Onasemnogene abeparvovec gene-replacement therapy (GRT) for spinal muscular atrophy type 1 (SMA1): Global pivotal phase 3 study program (STR1VE-US, STR1VE-EU, STR1VE-AP)

Abstract

SMA1 is a rapidly progressing neurologic disease caused by loss of function of the survival motor neuron 1 gene (SMN1). Onasemnogene abeparvovec (AVXS-101), a one-time, intravenous, investigational GRT treats the genetic root cause of SMA and is designed for immediate, sustained neuronal SMN expression. In a phase 1/2a study, AVXS-101 demonstrated exceptional improvements in survival and motor function. We report data from the global phase 3 STR1VE program evaluating AVXS-101 in the United States (US; NCT03306277), European Union (EU; 2017-000266-29/NCT03461289), and Asia Pacific (AP; NCT03837184). The STR1VE trials are multicenter, open-label, single-arm studies in symptomatic SMA1 patients <6 months (biallelic SMN1 deletion/mutations, 1–2 SMN2 copies). Primary outcomes: independent sitting ≥10 (EU, AP) or ≥30 s (US) at 18 months; event-free survival (no death/permanent ventilation) at 14 months (US only; secondary outcome in EU, AP). Secondary/exploratory outcomes: independence of ventilator support; motor function improvements (Bayley-III, CHOP INTEND). US enrollment is complete (N = 22). As of 8 March 2019, survival was improved compared with natural history among patients who could have reached 13.6 months of age at datacut; 11/22 patients (median age at datacut: 14.4 months) achieved sitting without support for ≥30 seconds; 21/22 patients have achieved a CHOP INTEND score ≥40 points (maximum 64).
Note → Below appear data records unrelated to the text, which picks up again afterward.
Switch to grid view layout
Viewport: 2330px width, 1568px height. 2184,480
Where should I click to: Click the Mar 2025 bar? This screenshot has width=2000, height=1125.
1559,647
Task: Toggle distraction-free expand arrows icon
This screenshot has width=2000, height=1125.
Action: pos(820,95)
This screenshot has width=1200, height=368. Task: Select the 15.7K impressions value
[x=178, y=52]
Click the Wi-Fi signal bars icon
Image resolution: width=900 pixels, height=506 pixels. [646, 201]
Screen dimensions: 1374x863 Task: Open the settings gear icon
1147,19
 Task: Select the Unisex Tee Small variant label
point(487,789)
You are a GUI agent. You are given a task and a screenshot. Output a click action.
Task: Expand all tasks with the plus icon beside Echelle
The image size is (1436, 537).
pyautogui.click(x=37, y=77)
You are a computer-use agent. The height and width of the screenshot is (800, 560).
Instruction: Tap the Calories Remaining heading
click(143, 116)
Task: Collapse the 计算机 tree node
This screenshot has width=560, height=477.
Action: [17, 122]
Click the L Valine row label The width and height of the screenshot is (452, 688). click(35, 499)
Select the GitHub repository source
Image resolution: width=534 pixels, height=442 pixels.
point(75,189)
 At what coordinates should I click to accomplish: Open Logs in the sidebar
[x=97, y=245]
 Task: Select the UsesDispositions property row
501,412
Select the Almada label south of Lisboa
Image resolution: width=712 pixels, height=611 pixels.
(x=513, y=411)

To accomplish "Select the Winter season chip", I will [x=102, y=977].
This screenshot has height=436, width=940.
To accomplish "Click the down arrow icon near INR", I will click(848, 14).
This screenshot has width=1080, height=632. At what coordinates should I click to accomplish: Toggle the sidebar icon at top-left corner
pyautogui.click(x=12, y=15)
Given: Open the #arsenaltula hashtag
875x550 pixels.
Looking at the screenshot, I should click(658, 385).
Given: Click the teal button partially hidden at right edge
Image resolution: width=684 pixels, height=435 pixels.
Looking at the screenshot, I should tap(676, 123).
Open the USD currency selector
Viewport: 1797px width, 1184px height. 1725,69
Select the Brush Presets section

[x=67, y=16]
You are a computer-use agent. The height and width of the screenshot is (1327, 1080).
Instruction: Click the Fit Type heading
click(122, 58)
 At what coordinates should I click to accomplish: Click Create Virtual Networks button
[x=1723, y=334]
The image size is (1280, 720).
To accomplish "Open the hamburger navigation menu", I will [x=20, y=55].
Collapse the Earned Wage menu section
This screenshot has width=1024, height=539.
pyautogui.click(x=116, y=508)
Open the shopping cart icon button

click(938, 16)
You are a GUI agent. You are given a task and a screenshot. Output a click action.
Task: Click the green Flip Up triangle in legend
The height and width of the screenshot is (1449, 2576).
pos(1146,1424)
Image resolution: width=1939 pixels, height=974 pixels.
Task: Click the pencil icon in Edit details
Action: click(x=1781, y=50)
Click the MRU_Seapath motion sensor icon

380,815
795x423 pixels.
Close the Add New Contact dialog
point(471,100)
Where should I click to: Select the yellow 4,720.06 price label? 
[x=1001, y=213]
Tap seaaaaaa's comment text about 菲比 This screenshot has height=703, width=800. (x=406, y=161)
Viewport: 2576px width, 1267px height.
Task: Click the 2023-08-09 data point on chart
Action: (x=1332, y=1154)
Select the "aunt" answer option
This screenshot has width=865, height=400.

As of 24 April 2019, 27 patients have been enrolled in STR1VE-EU (30 planned). STR1VE-AP is currently enrolling patients (6 planned). Updated data (pooled) will be presented. In STR1VE, AVXS-101 has demonstrated significant therapeutic benefit in prolonging survival and improving motor function in symptomatic infants with SMA1.